Esses tempos que reúnem passados e presente numa conjunção a revelar o traço perverso de uma sociedade de desiguais, costumam resultar em permanentes conflitos nem sempre contidos pelos aparelhos repressivos do Estado. Sem a presença ostensiva da contestação tem acontecido o surgimento e a ampliação de formas extralegais de caráter milicianas a se situar em áreas onde se encontram essas desigualdades crônicas e dela tirar proveito.

A coexistência de um capitalismo tardio e associado às esferas centrais do estágio neoliberal dessa economia que comanda o mundo tem produzido a ampliação do fosso da desigualdade social, cujo aprofundamento tende a situações novas de confronto junto à tendência de crises sistemáticas em decorrência do descaso para com a própria segurança ambiental em risco permanente.

Com isso, a junção de reações sociais desatinadas, porque desorganizadas pela fragilidade das forças sociais em declínio, com a emergência mais regular de crises pandêmicas como a que estamos ainda a acompanhar, configura um tempo de graves desafios a serem vencidos.
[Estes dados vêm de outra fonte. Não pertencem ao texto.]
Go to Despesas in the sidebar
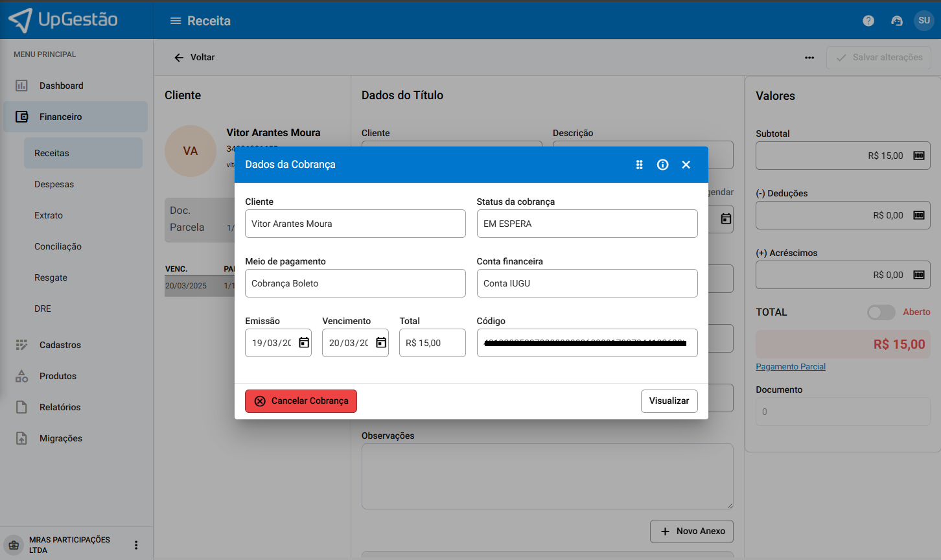This screenshot has width=941, height=560. click(54, 184)
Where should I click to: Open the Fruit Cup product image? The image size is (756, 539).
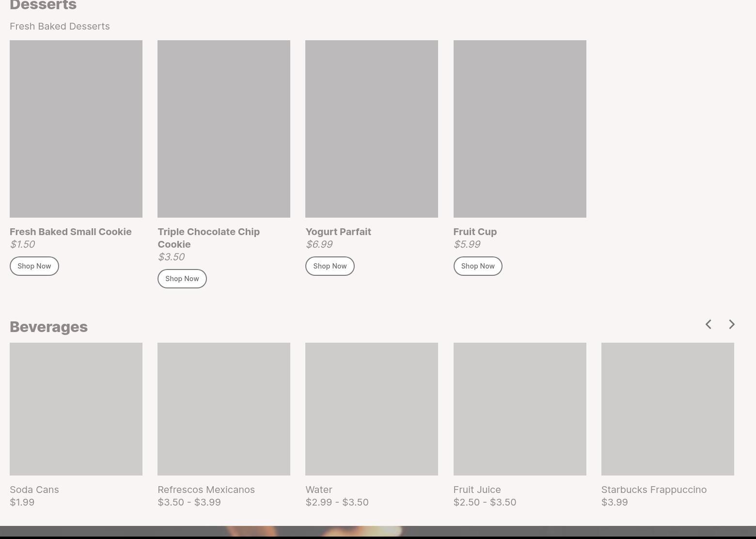(520, 129)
O pior é que o bom senso, a ciência como vetor para a resolução de problemas e a capacidade de exercício de lideranças capazes de reexaminar as relações entre os povos parece ser colocadas de lado, a favor de interesses redimensionados e a comandar o destino da humanidade.
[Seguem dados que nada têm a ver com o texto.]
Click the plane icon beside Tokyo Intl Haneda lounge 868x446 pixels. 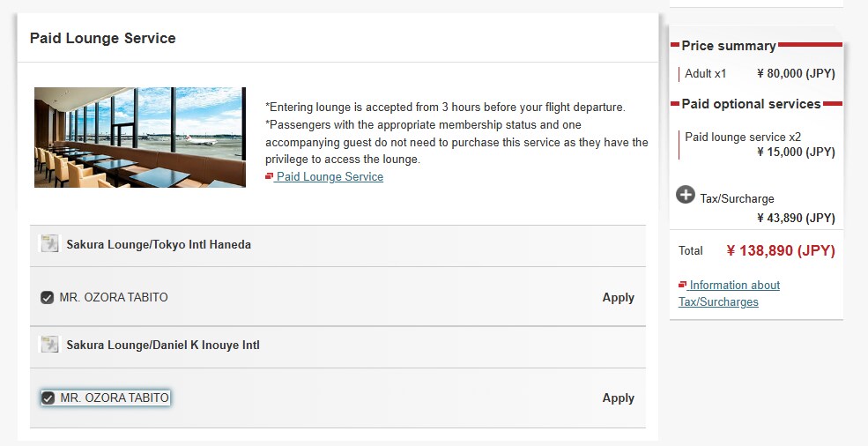(48, 244)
O tempo não para, como diz a letra da música que consagrou o tempo como estando presente em nossa existência e em nossos sonhos. Mas para que sua rota venha a atender minimamente o interesse maior, que é o dos povos amantes da paz e da integração harmoniosa é preciso desde já que tenhamos pressa na solução das ameaças que presentemente enfrentamos cada qual em seus nichos, onde devem brotar as ideias e as aspirações de um mundo melhor para todos.

No momento, no Brasil prevalece o tempo da resistência ao retrocesso, que como sempre implica no desejo insano de voltar-se para os tempos tenebrosos da ditadura como solução imediata para os problemas, numa falsa e destemperada argumentação de gente que teme a ascensão das massas empobrecidas. Tempo de resistência e de parceria das forças que devem se unir em nome do valor civilizatório, que uma vez restabelecido volte a ensejar as disputas em torno do que fazer com um país dilacerado pelo ódio e o desprezo das classes dominantes e de seus testa de ferro.

Tempo haverá para ajustar as contas com quem desuniu o povo, reagiu contra o novo amanhecer e por isso tem ameaçado o futuro. Que é o tempo a ser descortinado pelos que amam a liberdade em seu sentido mais verdadeiro, o sentido da libertação de toda sorte de amarras a reprimir as manifestações sadias do povo.

Abramos as asas para o novo tempo. Ele está sendo gestado e não demora muito vai surgir trazendo consigo todas as esperanças reunidas faz tempo.

LINCOLN DE ABREU PENNA – Doutor em História Social pela Universidade de São Paulo (USP); Conferencista Honorário do Real Gabinete Português de Leitura; Professor Aposentado da Universidade Federal do Rio de Janeiro (UFRJ); Presidente do Movimento em Defesa da Economia Nacional (Modecon);  Vice-presidente do IBEP (Instituto Brasileiro de Estudos Políticos); Colunista e Membro do Conselho Consultivo do jornal Tribuna da Imprensa Livre.